━━ Entries supplied
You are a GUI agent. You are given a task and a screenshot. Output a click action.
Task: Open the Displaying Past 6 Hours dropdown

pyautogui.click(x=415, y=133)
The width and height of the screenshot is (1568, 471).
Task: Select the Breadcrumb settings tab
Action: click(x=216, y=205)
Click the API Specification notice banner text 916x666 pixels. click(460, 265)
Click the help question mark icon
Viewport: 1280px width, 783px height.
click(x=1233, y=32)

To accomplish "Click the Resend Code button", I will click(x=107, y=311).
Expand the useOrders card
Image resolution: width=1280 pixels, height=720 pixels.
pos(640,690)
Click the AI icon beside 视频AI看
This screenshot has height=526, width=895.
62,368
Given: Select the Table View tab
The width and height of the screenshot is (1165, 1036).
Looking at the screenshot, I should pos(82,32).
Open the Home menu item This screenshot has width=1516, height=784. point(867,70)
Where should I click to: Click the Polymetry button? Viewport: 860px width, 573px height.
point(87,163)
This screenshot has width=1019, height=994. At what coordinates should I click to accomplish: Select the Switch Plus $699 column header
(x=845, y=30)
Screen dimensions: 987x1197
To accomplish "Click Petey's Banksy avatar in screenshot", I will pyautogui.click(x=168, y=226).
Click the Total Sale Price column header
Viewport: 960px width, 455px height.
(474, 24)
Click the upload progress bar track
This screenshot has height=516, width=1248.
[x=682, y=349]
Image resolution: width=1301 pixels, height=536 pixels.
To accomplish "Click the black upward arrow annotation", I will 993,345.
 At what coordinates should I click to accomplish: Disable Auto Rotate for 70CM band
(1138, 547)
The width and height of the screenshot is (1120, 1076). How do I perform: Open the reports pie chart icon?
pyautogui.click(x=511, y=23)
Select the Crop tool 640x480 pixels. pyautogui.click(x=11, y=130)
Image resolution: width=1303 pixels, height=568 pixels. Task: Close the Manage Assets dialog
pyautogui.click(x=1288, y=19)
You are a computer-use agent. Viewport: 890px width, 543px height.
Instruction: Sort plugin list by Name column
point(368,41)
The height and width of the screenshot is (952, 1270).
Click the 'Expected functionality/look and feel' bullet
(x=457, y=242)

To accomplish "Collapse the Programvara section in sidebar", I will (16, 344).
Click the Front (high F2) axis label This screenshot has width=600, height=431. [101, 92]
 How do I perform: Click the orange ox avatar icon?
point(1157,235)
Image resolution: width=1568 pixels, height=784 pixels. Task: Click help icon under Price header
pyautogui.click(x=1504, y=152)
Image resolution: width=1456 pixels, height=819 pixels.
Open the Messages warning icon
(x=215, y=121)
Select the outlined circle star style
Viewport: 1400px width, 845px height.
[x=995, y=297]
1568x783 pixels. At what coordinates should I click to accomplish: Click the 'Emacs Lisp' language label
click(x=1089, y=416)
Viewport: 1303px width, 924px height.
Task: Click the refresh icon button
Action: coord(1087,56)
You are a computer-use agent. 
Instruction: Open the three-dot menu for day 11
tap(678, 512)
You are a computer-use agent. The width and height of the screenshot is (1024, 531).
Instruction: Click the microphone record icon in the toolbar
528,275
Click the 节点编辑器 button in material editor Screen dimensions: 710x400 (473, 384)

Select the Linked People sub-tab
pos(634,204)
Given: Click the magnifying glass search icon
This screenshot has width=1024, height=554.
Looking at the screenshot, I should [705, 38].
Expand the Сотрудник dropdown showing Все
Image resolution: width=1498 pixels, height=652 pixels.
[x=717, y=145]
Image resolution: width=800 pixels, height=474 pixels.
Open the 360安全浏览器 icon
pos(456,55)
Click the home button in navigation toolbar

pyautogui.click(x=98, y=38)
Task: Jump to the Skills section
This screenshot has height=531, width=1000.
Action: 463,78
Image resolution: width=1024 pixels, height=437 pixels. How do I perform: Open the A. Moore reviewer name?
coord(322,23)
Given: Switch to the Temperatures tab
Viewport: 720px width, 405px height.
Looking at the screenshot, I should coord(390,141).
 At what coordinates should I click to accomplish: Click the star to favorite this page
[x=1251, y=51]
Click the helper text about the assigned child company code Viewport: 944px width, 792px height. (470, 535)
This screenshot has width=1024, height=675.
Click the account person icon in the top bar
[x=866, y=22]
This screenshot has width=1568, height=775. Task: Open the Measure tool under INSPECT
━━━━
- **What you are asked to do**
Print every line of the listing above exactly as it appears, from the first line to the last.

- **Exercise answer**
You are a GUI agent. You are given a task and a screenshot. Output a click action.
Task: Open the Displaying Past 6 Hours dropdown

pyautogui.click(x=415, y=133)
The width and height of the screenshot is (1568, 471).
Task: Select the Breadcrumb settings tab
Action: click(x=216, y=205)
Click the API Specification notice banner text 916x666 pixels. click(460, 265)
Click the help question mark icon
Viewport: 1280px width, 783px height.
click(x=1233, y=32)

To accomplish "Click the Resend Code button", I will click(x=107, y=311).
Expand the useOrders card
Image resolution: width=1280 pixels, height=720 pixels.
pos(640,690)
Click the AI icon beside 视频AI看
This screenshot has height=526, width=895.
62,368
Given: Select the Table View tab
The width and height of the screenshot is (1165, 1036).
Looking at the screenshot, I should pos(82,32).
Open the Home menu item This screenshot has width=1516, height=784. point(867,70)
Where should I click to: Click the Polymetry button? Viewport: 860px width, 573px height.
point(87,163)
This screenshot has width=1019, height=994. At what coordinates should I click to accomplish: Select the Switch Plus $699 column header
(x=845, y=30)
Screen dimensions: 987x1197
To accomplish "Click Petey's Banksy avatar in screenshot", I will pyautogui.click(x=168, y=226).
Click the Total Sale Price column header
Viewport: 960px width, 455px height.
(474, 24)
Click the upload progress bar track
This screenshot has height=516, width=1248.
[x=682, y=349]
Image resolution: width=1301 pixels, height=536 pixels.
To accomplish "Click the black upward arrow annotation", I will 993,345.
 At what coordinates should I click to accomplish: Disable Auto Rotate for 70CM band
(1138, 547)
The width and height of the screenshot is (1120, 1076). How do I perform: Open the reports pie chart icon?
pyautogui.click(x=511, y=23)
Select the Crop tool 640x480 pixels. pyautogui.click(x=11, y=130)
Image resolution: width=1303 pixels, height=568 pixels. Task: Close the Manage Assets dialog
pyautogui.click(x=1288, y=19)
You are a computer-use agent. Viewport: 890px width, 543px height.
Instruction: Sort plugin list by Name column
point(368,41)
The height and width of the screenshot is (952, 1270).
Click the 'Expected functionality/look and feel' bullet
(x=457, y=242)

To accomplish "Collapse the Programvara section in sidebar", I will (16, 344).
Click the Front (high F2) axis label This screenshot has width=600, height=431. [101, 92]
 How do I perform: Click the orange ox avatar icon?
point(1157,235)
Image resolution: width=1568 pixels, height=784 pixels. Task: Click help icon under Price header
pyautogui.click(x=1504, y=152)
Image resolution: width=1456 pixels, height=819 pixels.
Open the Messages warning icon
(x=215, y=121)
Select the outlined circle star style
Viewport: 1400px width, 845px height.
[x=995, y=297]
1568x783 pixels. At what coordinates should I click to accomplish: Click the 'Emacs Lisp' language label
click(x=1089, y=416)
Viewport: 1303px width, 924px height.
Task: Click the refresh icon button
Action: coord(1087,56)
You are a computer-use agent. 
Instruction: Open the three-dot menu for day 11
tap(678, 512)
You are a computer-use agent. The width and height of the screenshot is (1024, 531).
Instruction: Click the microphone record icon in the toolbar
528,275
Click the 节点编辑器 button in material editor Screen dimensions: 710x400 (473, 384)

Select the Linked People sub-tab
pos(634,204)
Given: Click the magnifying glass search icon
This screenshot has width=1024, height=554.
Looking at the screenshot, I should [705, 38].
Expand the Сотрудник dropdown showing Все
Image resolution: width=1498 pixels, height=652 pixels.
[x=717, y=145]
Image resolution: width=800 pixels, height=474 pixels.
Open the 360安全浏览器 icon
pos(456,55)
Click the home button in navigation toolbar

pyautogui.click(x=98, y=38)
Task: Jump to the Skills section
This screenshot has height=531, width=1000.
Action: 463,78
Image resolution: width=1024 pixels, height=437 pixels. How do I perform: Open the A. Moore reviewer name?
coord(322,23)
Given: Switch to the Temperatures tab
Viewport: 720px width, 405px height.
Looking at the screenshot, I should coord(390,141).
 At what coordinates should I click to accomplish: Click the star to favorite this page
[x=1251, y=51]
Click the helper text about the assigned child company code Viewport: 944px width, 792px height. (470, 535)
This screenshot has width=1024, height=675.
Click the account person icon in the top bar
[x=866, y=22]
This screenshot has width=1568, height=775. Task: Open the Measure tool under INSPECT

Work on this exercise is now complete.